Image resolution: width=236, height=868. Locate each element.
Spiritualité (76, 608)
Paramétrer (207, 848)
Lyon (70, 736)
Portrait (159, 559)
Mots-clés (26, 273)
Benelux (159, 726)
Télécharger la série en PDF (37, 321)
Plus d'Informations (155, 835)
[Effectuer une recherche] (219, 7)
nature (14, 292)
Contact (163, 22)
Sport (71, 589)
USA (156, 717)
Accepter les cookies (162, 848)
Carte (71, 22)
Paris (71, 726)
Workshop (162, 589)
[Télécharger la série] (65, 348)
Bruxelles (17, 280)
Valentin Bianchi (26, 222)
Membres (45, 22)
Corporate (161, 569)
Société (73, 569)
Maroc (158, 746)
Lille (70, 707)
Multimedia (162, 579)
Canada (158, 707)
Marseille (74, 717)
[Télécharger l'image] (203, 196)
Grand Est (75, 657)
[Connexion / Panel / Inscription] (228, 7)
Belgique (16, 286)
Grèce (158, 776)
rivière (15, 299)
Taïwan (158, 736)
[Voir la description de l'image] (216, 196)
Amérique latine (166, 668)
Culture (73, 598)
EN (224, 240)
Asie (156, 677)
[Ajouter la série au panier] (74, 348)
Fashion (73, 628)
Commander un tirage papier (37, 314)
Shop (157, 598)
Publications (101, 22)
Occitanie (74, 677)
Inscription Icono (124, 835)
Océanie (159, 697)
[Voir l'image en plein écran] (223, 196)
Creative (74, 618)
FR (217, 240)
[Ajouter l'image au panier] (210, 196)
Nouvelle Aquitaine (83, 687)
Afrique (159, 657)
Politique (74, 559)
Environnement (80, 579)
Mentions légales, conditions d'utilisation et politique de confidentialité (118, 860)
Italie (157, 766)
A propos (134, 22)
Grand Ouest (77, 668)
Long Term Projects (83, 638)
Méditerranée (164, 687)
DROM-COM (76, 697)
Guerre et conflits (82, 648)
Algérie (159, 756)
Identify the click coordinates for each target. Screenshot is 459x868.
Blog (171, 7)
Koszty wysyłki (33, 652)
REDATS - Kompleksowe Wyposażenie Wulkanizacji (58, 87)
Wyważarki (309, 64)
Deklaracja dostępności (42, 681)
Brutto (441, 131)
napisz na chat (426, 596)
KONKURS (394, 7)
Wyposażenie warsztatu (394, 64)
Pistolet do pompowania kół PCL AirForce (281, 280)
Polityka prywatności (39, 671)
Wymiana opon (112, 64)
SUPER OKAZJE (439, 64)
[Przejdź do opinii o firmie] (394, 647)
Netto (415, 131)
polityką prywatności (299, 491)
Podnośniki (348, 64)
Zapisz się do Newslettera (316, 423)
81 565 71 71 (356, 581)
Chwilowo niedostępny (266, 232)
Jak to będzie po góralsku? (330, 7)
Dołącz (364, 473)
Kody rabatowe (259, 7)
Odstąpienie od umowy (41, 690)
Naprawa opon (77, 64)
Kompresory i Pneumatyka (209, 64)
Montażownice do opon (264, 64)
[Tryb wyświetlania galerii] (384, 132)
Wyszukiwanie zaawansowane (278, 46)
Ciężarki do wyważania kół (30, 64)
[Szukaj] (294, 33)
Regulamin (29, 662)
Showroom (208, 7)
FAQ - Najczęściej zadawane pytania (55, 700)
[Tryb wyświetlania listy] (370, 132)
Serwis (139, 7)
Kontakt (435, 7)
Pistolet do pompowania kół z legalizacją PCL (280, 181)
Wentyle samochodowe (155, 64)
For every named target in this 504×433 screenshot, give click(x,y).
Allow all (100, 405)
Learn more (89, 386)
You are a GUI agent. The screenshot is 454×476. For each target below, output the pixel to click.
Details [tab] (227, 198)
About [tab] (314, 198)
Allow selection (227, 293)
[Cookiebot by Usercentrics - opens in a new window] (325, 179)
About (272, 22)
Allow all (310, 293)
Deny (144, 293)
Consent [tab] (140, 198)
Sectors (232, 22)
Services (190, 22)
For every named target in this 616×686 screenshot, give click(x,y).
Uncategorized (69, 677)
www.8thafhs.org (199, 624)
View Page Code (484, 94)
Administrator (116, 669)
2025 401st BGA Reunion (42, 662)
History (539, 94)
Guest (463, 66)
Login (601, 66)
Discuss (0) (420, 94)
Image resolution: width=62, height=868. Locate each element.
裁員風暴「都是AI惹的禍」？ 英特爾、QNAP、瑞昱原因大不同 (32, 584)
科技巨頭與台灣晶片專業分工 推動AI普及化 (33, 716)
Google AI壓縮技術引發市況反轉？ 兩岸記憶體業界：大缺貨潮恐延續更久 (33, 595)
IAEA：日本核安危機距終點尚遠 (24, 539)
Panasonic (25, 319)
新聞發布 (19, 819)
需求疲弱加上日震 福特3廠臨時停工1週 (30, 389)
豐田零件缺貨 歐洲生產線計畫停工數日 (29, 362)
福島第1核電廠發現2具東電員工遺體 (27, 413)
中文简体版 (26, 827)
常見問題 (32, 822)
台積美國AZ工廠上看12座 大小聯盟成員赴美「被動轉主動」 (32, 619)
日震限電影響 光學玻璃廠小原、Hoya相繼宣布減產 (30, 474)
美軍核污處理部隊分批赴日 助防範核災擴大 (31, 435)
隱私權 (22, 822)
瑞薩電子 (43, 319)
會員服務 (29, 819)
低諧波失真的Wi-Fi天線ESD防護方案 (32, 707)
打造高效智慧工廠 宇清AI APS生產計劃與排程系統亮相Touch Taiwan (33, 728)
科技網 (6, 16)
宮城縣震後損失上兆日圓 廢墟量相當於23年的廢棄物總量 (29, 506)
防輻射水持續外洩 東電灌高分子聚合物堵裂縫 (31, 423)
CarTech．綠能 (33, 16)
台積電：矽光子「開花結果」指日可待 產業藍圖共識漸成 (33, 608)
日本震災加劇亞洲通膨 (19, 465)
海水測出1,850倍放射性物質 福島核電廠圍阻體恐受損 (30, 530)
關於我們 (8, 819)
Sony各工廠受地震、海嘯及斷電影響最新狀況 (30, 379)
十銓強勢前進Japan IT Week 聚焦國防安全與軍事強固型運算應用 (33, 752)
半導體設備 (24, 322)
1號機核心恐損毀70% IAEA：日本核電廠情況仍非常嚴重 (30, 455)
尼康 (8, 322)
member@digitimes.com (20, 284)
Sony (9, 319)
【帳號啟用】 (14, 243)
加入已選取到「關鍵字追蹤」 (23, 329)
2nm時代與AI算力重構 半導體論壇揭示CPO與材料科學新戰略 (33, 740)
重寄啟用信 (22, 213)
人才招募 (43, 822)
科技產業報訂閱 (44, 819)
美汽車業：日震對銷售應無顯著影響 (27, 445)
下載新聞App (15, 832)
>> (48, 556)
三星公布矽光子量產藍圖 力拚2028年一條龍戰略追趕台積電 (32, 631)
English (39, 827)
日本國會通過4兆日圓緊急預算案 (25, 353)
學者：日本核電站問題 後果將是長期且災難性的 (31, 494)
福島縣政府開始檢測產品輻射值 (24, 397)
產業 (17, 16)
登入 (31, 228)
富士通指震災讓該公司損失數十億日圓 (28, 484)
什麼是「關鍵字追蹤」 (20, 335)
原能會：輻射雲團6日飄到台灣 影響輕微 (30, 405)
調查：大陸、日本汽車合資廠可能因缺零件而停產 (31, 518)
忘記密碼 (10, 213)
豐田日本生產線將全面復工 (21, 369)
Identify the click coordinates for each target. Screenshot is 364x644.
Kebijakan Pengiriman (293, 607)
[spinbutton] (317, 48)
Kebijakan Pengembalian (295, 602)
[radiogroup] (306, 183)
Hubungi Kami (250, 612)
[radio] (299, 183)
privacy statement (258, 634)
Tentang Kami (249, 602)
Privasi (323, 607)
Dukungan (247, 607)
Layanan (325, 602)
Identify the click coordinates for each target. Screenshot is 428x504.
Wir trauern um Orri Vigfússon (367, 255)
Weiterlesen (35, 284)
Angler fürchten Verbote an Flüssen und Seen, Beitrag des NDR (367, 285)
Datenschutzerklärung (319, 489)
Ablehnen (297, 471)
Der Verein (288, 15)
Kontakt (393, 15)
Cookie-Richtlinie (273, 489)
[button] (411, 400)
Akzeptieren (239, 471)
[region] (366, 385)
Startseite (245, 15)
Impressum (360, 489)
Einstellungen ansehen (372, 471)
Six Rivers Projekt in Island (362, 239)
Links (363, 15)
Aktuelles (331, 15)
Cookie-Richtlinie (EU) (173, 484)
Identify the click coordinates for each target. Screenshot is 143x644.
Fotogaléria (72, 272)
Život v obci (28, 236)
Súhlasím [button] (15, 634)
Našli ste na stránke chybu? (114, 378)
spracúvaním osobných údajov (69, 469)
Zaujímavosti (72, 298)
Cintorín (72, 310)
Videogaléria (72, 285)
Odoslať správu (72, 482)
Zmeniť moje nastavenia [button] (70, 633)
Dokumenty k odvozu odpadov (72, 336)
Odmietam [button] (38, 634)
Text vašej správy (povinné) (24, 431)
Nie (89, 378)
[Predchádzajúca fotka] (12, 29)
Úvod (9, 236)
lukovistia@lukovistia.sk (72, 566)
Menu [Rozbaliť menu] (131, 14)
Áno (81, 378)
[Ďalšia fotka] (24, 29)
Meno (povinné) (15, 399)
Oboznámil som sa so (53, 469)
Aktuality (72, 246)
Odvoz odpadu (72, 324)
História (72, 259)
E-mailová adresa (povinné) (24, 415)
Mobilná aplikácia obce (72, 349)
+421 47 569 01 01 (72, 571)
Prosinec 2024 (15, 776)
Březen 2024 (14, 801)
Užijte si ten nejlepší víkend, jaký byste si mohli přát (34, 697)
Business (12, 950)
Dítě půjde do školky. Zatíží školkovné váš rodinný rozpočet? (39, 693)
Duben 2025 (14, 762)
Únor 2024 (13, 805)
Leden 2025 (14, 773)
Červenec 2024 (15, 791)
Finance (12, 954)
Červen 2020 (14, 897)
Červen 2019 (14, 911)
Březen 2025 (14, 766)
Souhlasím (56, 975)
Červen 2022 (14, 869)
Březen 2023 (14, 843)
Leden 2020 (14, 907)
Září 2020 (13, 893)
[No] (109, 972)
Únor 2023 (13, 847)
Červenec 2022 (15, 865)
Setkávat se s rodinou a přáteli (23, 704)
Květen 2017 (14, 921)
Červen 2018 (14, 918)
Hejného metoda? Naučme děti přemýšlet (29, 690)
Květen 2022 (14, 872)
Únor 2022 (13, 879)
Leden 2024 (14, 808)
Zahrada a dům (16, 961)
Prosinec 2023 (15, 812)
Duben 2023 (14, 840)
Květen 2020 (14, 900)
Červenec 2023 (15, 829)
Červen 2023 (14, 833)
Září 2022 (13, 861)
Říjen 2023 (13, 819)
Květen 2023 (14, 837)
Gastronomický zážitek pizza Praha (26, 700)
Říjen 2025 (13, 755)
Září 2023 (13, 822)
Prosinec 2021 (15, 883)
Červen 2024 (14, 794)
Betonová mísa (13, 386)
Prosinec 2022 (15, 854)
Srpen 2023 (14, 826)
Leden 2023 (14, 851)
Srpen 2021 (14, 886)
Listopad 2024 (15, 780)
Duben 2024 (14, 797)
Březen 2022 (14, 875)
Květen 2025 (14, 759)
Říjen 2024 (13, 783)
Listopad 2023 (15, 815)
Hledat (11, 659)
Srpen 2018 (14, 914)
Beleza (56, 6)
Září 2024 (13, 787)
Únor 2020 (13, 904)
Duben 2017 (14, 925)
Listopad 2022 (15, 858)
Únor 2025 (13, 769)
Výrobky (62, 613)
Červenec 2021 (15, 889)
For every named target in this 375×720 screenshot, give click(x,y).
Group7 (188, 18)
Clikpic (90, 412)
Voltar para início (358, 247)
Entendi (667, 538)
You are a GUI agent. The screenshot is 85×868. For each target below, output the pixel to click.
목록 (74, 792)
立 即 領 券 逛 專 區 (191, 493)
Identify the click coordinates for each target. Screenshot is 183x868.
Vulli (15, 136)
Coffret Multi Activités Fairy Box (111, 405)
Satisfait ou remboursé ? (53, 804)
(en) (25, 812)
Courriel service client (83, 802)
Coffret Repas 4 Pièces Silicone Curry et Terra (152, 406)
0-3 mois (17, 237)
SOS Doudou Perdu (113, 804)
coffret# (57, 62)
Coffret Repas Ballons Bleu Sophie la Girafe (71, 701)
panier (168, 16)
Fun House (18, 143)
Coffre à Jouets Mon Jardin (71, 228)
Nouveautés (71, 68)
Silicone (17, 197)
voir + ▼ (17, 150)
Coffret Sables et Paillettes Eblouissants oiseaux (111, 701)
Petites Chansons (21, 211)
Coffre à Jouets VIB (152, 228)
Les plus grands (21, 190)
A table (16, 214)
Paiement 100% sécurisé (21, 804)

■ **Problem statement**
Convert the rows above, from the line with "Clikpic (90, 412)" through the end of the rows, into a JSON list of strings, with one string per line and blank lines left out.

■ **Exercise answer**
[
  "Clikpic (90, 412)",
  "Voltar para início (358, 247)",
  "Entendi (667, 538)",
  "You are a GUI agent. The screenshot is 85×868. For each target below, output the pixel to click.",
  "목록 (74, 792)",
  "立 即 領 券 逛 專 區 (191, 493)",
  "Identify the click coordinates for each target. Screenshot is 183x868.",
  "Vulli (15, 136)",
  "Coffret Multi Activités Fairy Box (111, 405)",
  "Satisfait ou remboursé ? (53, 804)",
  "(en) (25, 812)",
  "Courriel service client (83, 802)",
  "Coffret Repas 4 Pièces Silicone Curry et Terra (152, 406)",
  "0-3 mois (17, 237)",
  "SOS Doudou Perdu (113, 804)",
  "coffret# (57, 62)",
  "Coffret Repas Ballons Bleu Sophie la Girafe (71, 701)",
  "panier (168, 16)",
  "Fun House (18, 143)",
  "Coffre à Jouets Mon Jardin (71, 228)",
  "Nouveautés (71, 68)",
  "Silicone (17, 197)",
  "voir + ▼ (17, 150)",
  "Coffret Sables et Paillettes Eblouissants oiseaux (111, 701)",
  "Petites Chansons (21, 211)",
  "Coffre à Jouets VIB (152, 228)",
  "Les plus grands (21, 190)",
  "A table (16, 214)",
  "Paiement 100% sécurisé (21, 804)"
]